Cancel-Lock: sha1:uRs6zKOdxVrj60kabpAWHiUNB+k=
X-Newsreader: Claws Mail 4.3.0 (GTK 3.24.42; x86_64-w64-mingw32)
On Sat, 19 Jul 2025 10:18:15 GMT
anton@mips.complang.tuwien.ac.at (Anton Ertl) wrote:
> peter <peter.noreply@tin.it> writes:
> >I did a test coding the sum128 as a code word with avx-512 instructions
> >and got the following results
> >
> > 285,584,376 cycles:u
> > 941,856,077 instructions:u
> >
> >timing was
> >timer-reset ' recursive-sum bench .elapsed 51 ms elapsed
> >
> >so half the time of the original recursive.

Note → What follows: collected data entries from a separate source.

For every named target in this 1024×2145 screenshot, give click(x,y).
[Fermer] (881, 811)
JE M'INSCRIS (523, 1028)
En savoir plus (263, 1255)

> >with 32 zmm registers I could have done a sum256 also
>
> One could do sum128 with just 8 registers by performing the adds ASAP,
> i.e., for sum32
>
> vmovapd zmm0, [rbx]
> vmovapd zmm1, [rbx+64]
> vaddpd zmm0, zmm0, zmm1
> vmovapd zmm1, [rbx+128]
> vmovapd zmm2, [rbx+192]
> vaddpd zmm1, zmm1, zmm2
> vaddpd zmm0, zmm0, zmm1
> ; and then the Horizontal sum
>
> And you can code this as:
>
> vmovapd zmm0, [rbx]
> vaddpd zmm0, zmm0, [rbx+64]
> vmovapd zmm1, [rbx+128]
> vaddpd zmm1, zmm1, [rbx+192]
> vaddpd zmm0, zmm0, zmm1
> ; and then the Horizontal sum
>
> >; Horizontal sum of zmm0
> >
> >vextractf64x4 ymm1, zmm0, 1
> >vaddpd ymm2, ymm1, ymm0
> >
> >vextractf64x2 xmm3, ymm2, 1
> >vaddpd ymm4, ymm3, ymm2
> >
> >vhaddpd xmm0, xmm4, xmm4
the simd instructions does also take a memory operand
I can du sum128 as
code asum128b
movsd [r13-0x8], xmm0
lea r13, [r13-0x8]
vmovapd zmm0, [rbx]
vaddpd zmm0, zmm0, [rbx+64]
vaddpd zmm0, zmm0, [rbx+128]
vaddpd zmm0, zmm0, [rbx+192]
vaddpd zmm0, zmm0, [rbx+256]
vaddpd zmm0, zmm0, [rbx+320]
vaddpd zmm0, zmm0, [rbx+384]
vaddpd zmm0, zmm0, [rbx+448]
vaddpd zmm0, zmm0, [rbx+512]
vaddpd zmm0, zmm0, [rbx+576]
vaddpd zmm0, zmm0, [rbx+640]
vaddpd zmm0, zmm0, [rbx+704]
vaddpd zmm0, zmm0, [rbx+768]
vaddpd zmm0, zmm0, [rbx+832]
vaddpd zmm0, zmm0, [rbx+896]
vaddpd zmm0, zmm0, [rbx+960]
; Horizontal sum of zmm0
vextractf64x4 ymm1, zmm0, 1
vaddpd ymm2, ymm1, ymm0
vextractf64x2 xmm3, ymm2, 1
vaddpd ymm4, ymm3, ymm2
vpermilpd xmm5, xmm4, 1
vaddsd xmm0, xmm4, xmm5
ret
end-code
this compiles to 154 bytes and 25 instructions
The original sum128 is 2157 bytes and 513 instructions!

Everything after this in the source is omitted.